ソフトバンクの絶対的主砲・柳田悠岐外野手(37)が精力的なオフを過ごしている。19日は本拠地みずほペイペイドームを訪れ、ウエートトレーニングなどで筋力強化。「強くて動ける体」をテーマに「(オフに入って)トレーニングばっかりやっています」と充実感をにじませた。
来季は2019年オフに締結した7年契約の最終年を迎える。柳田はかつて、長期契約が満了する来シーズンで現役に区切りをつける考えを公言。加齢とともに起用の足かせになることを嫌い「バリバリの状態で引退したい」という引き際の美学が発言の真意だった。
直近2年こそ不運な故障の影響で結果を残せなかったが、今も球界屈指のスラッガーであることは疑いの余地がない。今秋のポストシーズンでは圧倒的存在感で打線をけん引。日本ハムとのCSファイナルステージでは第2戦で決勝3ランを放ち、全6試合で安打をマークした。記憶に新しい日本シリーズ第5戦では、今季NPB最長となる50試合連続無失点の新記録を樹立した阪神・石井から起死回生の同点2ラン。格の違いを見せつけ、加齢によるパフォーマンスの低下を一蹴。かねて自己評価が厳しい男にとって、NPB最高峰の舞台で証明した殊勲弾は「現役続行」意思を後押しする一打となった。

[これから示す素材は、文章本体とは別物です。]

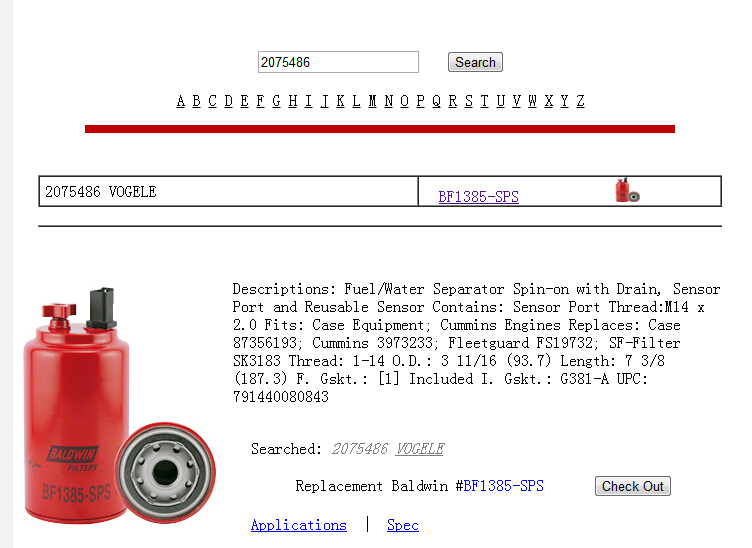Screen dimensions: 752x548
Task: Open the Spec link
Action: [402, 525]
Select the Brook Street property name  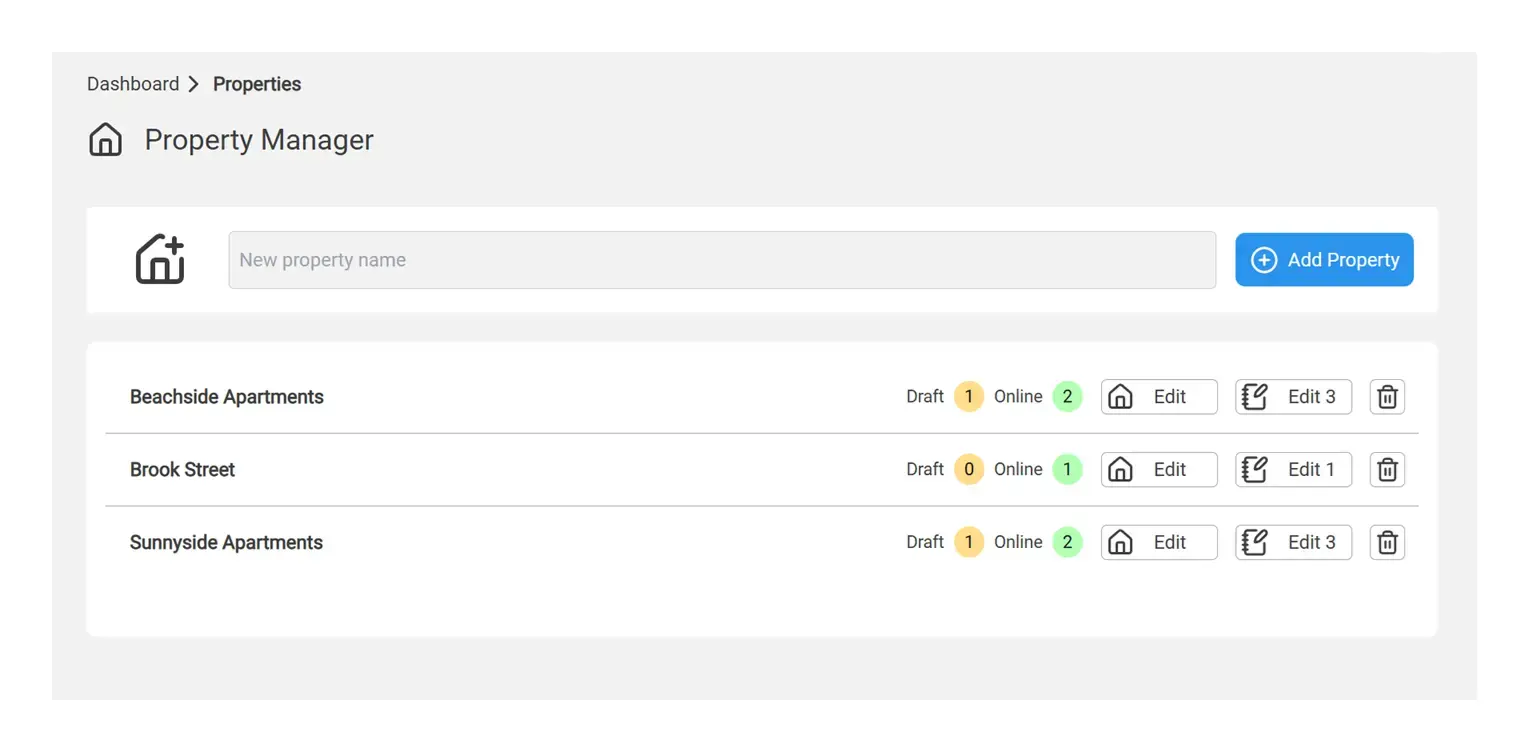[183, 469]
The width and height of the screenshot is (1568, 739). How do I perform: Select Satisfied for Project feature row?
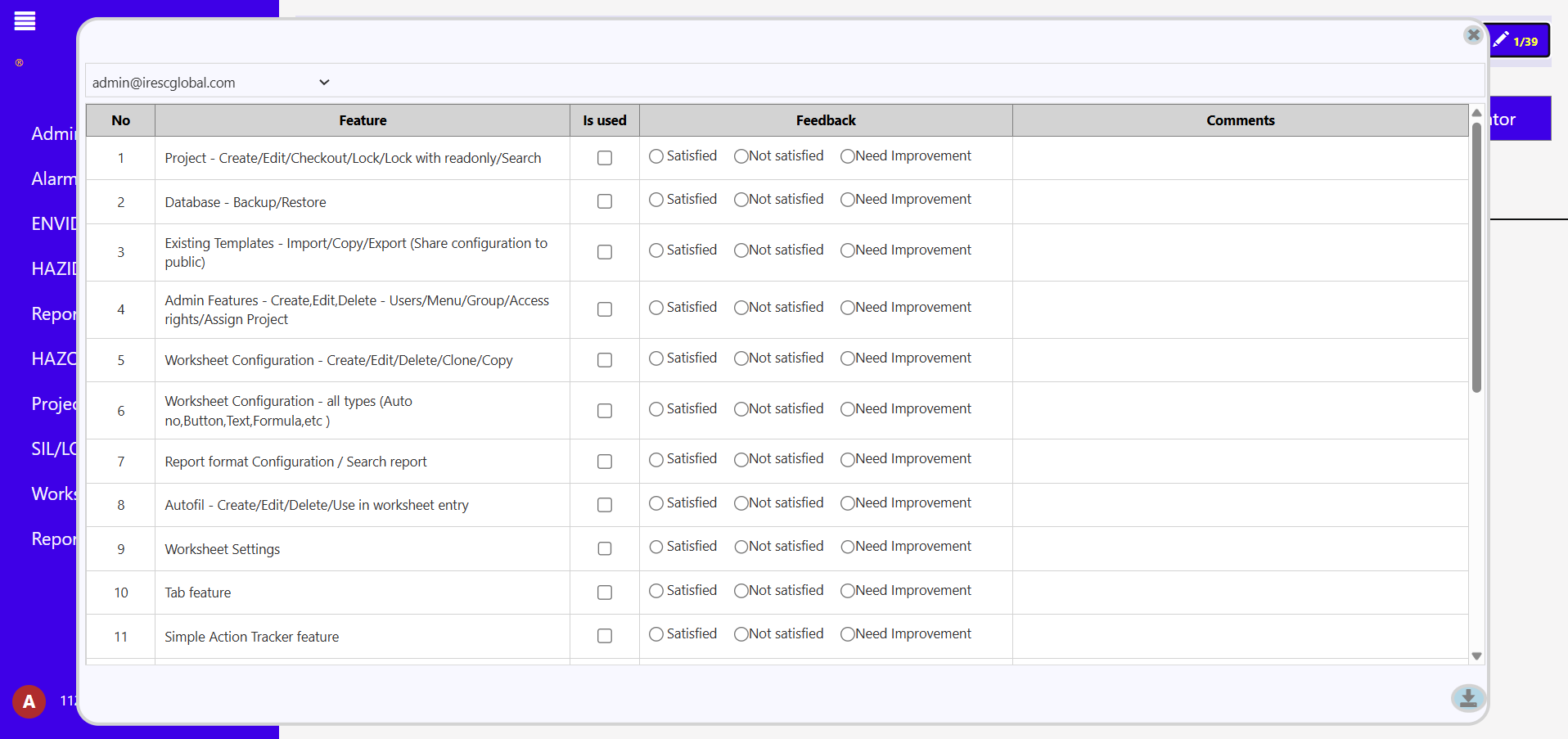tap(656, 156)
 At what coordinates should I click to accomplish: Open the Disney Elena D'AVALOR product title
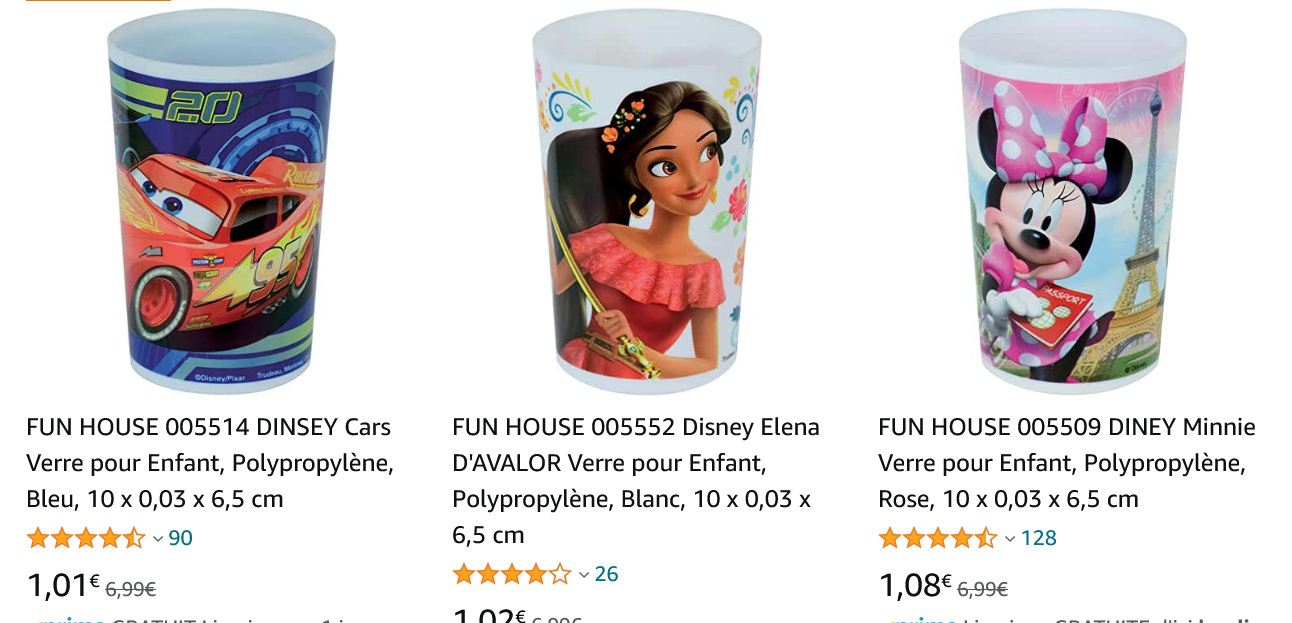(636, 480)
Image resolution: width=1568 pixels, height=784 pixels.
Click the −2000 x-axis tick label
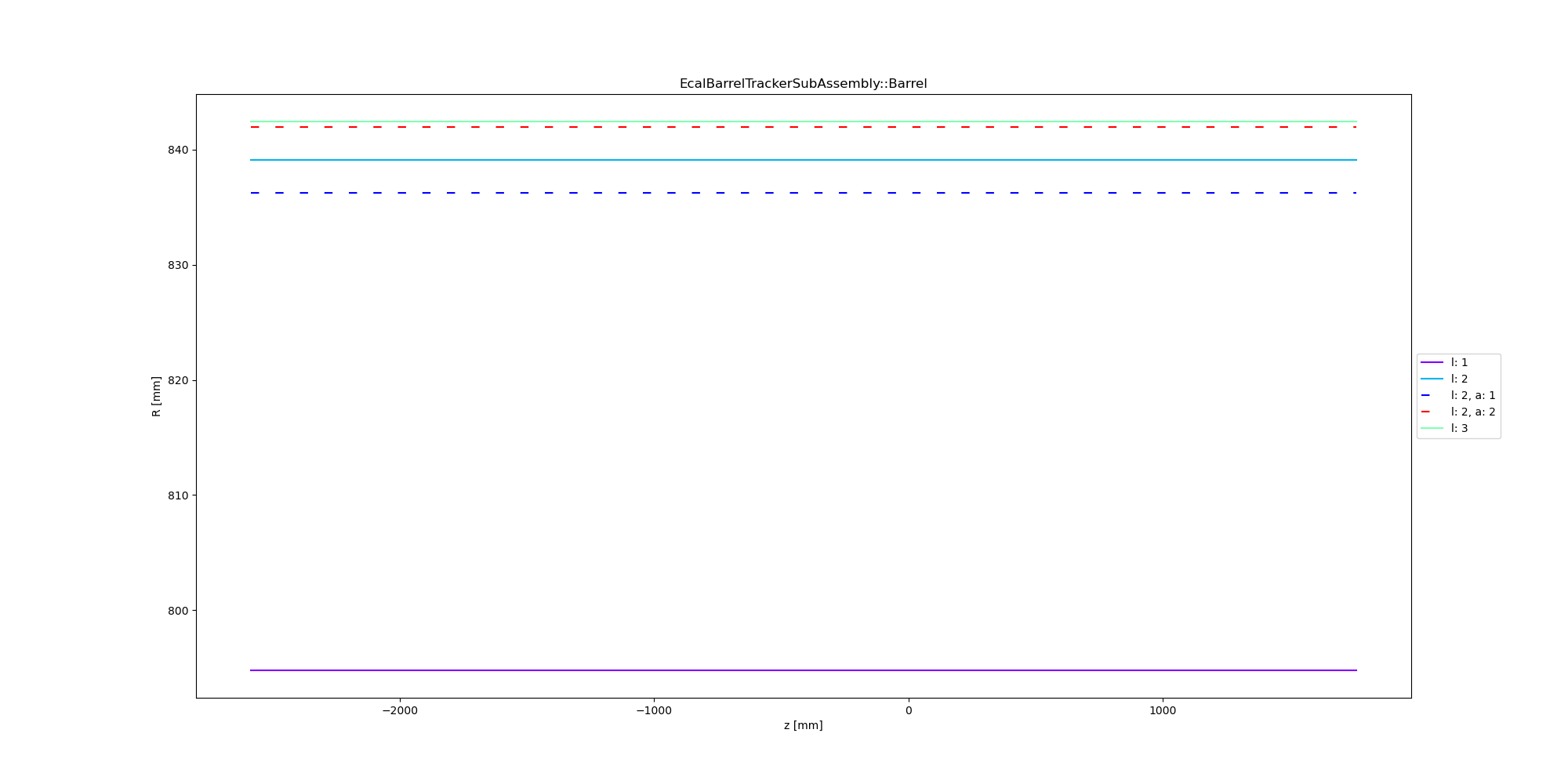click(400, 710)
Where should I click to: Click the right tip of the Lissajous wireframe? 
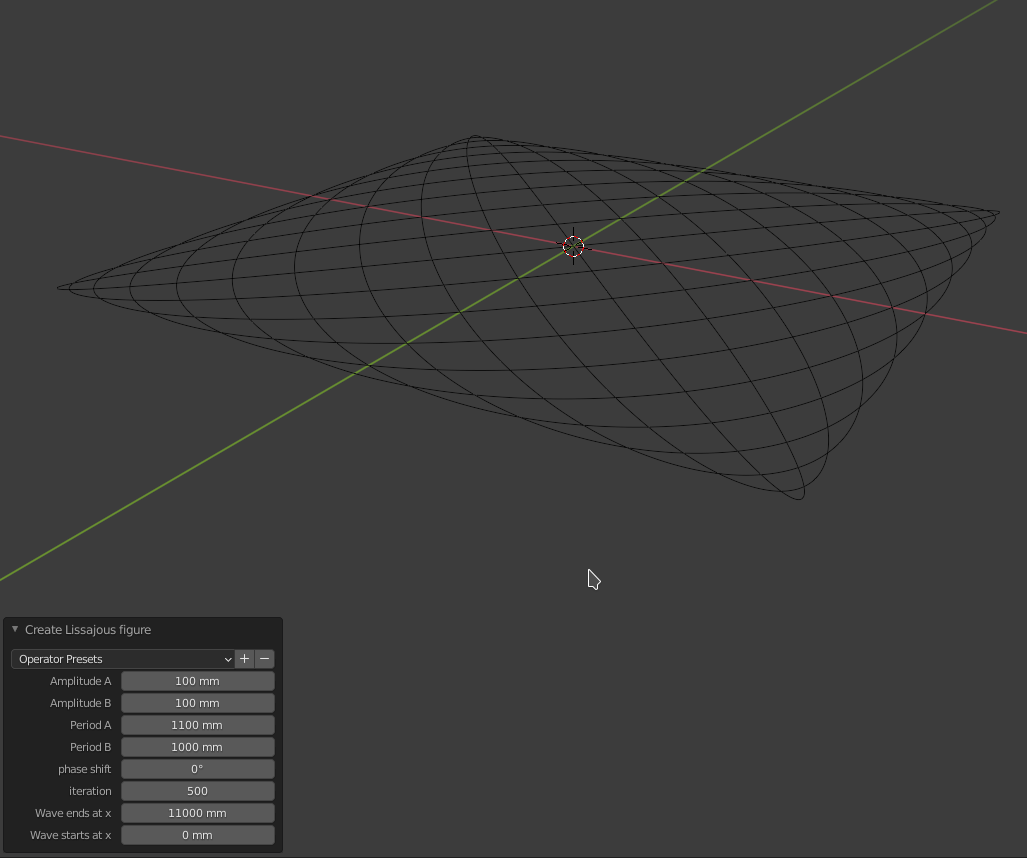point(996,213)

この日、柳田は「自分の体のことは自分が一番よく分かるんでね。去年よりはちょっと進化している。よくなっているという実感がある」と手応えを強調。肉体的衰えとは無縁で、グラウンドでの結果が伴えば、柳田自身がうっすらと描く「40歳現役」が見えてくる。柳田の現役続行条件は主に「他者に認められる」「チームに求められる」「自分の中で納得できる数字を残す」という3つを同時に満たすことだが、最も難しいのは一本気な性格ゆえに3番目の自己評価。それだけに、オフの早い始動と連日のトレーニングで自らを追い込んでいる。
妥協を許さない男だけに、来季以降は「引き際の美学」と「40歳現役」のせめぎ合いが続いていく――。「線引きが分かりやすいし、モチベーションになる」(柳田)。前向きな言葉は、自信の裏返しだ。